El campo ha sido, es y será un arma de doble filo
Minifundistas frente a latifundistas, jornaleros frente a propietarios, explotaciones subvencionadas frente a las que no reciben subvención, regadío frente a secano, lluvias frente a sequía, el campo es la base de cualquier país y es el sector más diverso y heterogéneo.
El campo ha puesto el grito en el cielo ante los bajos precios de los productos, y Agroexpo ha sido la punta de un iceberg en unas manifestaciones que “casualmente” han llegado con la subida del SMI a los 950 Euros.
Un trabajador, del sector que sea, merece unas condiciones óptimas para vivir, de eso no cabe duda, de la misma forma que debería cualquier agricultor, ganadero o autónomo (quienes en muchos casos ni llegan al salario mínimo interprofesional) contar con una liquidez que le permita hacer frente a los pagos y obtener así su rendimiento económico que le permita vivir con dignidad.
Por sus condiciones, el campo ha sido siempre la excepción, contando a veces con leyes específicas (como los trabajadores de la renta agraria) que les han permitido contar con un desempleo en épocas de vacío laboral, un sector con una fuerte temporalidad, pero que podría asemejarse al sector del turismo y del ocio. Se tratan de sectores muy temporales y que requieren de unas políticas activas de empleo.
Los precios al campo no han subido durante los últimos 40 años, es cierto, la plusvalía se la llevan otros y desde Europa y los Gobiernos se han intentado discriminar de forma positiva a este sector dotando de subvenciones que han permitido paliar este desagravio económico.
Estas subvenciones de la PAC han generado derechos históricos, los que se conocen como los “cupos”, aquellos pagos a ganaderos y agricultores que tenían explotaciones en el año 2003 o años anteriores y que generaron ese derecho para compensar estos bajos precios. Este sistema pudo ser eficaz en un principio, pero hoy ha dado lugar a “los agricultores de sofá”, dos de cada tres agricultores que cobra la subvención no cultiva ni trabaja la tierra ni cría ganado, datos del informe de la Unión de Profesionales y Trabajadores Autónomos (UPTA).
Según recoge Agroportal.pt, según los datos del FEGA (Fondo Español de Garantía Agraria), en las cinco mayores ciudades españolas están domiciliados 61.335 perceptores de ayudas de la PAC, casi la mitad de ellos (25.903) en Madrid.

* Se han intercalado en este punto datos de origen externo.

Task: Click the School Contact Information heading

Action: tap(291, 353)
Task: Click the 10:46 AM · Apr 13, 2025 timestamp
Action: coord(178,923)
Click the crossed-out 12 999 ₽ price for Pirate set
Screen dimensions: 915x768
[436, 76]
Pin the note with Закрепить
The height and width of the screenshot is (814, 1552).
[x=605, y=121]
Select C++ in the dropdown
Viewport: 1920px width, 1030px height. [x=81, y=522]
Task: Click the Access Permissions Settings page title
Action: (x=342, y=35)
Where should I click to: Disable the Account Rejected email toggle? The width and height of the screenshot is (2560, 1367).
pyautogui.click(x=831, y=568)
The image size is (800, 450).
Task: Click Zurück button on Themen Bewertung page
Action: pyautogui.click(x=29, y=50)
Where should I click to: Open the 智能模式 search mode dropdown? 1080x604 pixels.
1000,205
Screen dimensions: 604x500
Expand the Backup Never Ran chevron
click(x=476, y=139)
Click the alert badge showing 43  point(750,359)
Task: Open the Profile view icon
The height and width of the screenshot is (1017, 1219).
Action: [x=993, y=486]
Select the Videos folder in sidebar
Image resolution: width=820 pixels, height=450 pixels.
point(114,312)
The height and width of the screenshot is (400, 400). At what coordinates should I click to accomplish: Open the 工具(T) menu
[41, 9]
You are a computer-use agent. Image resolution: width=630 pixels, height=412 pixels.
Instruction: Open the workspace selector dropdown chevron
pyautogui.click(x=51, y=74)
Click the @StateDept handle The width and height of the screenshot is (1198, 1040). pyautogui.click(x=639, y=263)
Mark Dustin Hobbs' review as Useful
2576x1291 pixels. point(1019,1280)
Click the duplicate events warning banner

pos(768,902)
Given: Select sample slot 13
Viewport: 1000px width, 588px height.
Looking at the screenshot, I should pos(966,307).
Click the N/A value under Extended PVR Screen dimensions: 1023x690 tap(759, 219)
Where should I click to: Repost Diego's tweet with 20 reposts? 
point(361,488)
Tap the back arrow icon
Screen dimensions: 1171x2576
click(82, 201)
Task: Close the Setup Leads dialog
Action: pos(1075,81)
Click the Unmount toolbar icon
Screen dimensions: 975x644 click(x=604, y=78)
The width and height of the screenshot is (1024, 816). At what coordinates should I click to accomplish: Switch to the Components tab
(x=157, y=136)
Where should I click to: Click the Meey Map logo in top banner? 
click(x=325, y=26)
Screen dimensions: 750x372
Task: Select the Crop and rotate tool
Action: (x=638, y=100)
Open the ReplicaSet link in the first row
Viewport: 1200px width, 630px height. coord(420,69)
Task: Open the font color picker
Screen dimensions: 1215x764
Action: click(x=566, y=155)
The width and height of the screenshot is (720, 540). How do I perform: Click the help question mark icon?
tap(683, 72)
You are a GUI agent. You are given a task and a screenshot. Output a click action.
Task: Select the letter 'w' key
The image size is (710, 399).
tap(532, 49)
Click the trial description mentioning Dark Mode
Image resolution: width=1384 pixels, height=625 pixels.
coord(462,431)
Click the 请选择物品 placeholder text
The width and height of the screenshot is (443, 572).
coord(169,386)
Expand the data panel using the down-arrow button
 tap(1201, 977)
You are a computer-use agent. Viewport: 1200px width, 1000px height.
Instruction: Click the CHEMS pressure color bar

Esta situación, no es nueva, viene de atrás, pero es curioso, que ahora sea la subida del SMI, que apenas lleva unos días en vigor, la culpable de la situación del campo.
Extremadura Activa ha estado en contacto con un trabajador del sector del campo que prefiere no desvelar su identidad, para conocer también la opinión de aquellos que trabajan la tierra por cuenta ajena, ni son propietarios ni tienen derechos históricos.
“Como trabajador del campo cuando escucho por los medios de comunicación que el aumento del paro se puede debe a la subida del salario mínimo me da que pensar, cuando hace falta mano de obra para las campañas no se encuentra y contratan a trabajadores extranjeros que trabajan por menos salario, y a la misma vez, cuando veo a algunos agricultores manifestándose por los bajos precios de sus productos, entiendo que valen igual que hace 40 años y el coste de la vida ha subido, pero antes no había subvenciones y ahora sí ¿Dónde las han invertido?” Se pregunta este jornalero. Afirma entender que “hay agricultores que están en la ruina, pero también hay otros que se han enriquecido con el campo, y no precisamente por el precio de sus productos”.
Ahora “se fijan en el salario mínimo de una persona que trabaja en el sector que no quiere nadie, de los más sacrificados, sabiendo que con ese salario una familia tiene que pagar alquiler o hipoteca y están viviendo en la más estricta pobreza”.
“Si ellos no pueden cobrar por sus productos lo mismo que hace 40 años, nosotros tampoco podemos cobrar el mismo jornal de décadas atrás”, sentencia este trabajador curtido por el sol y con unas manos ajadas por el trabajo que muchos no quieren.
Se pregunta porque con las subvenciones no han hecho cooperativas para transformar ellos los productos y dejar aquí la plus valía.
Utilizar el SMI como arma arrojadiza puede esconder detrás más un interés partidista y político que una lucha por un sector que lleva agonizando desde siempre.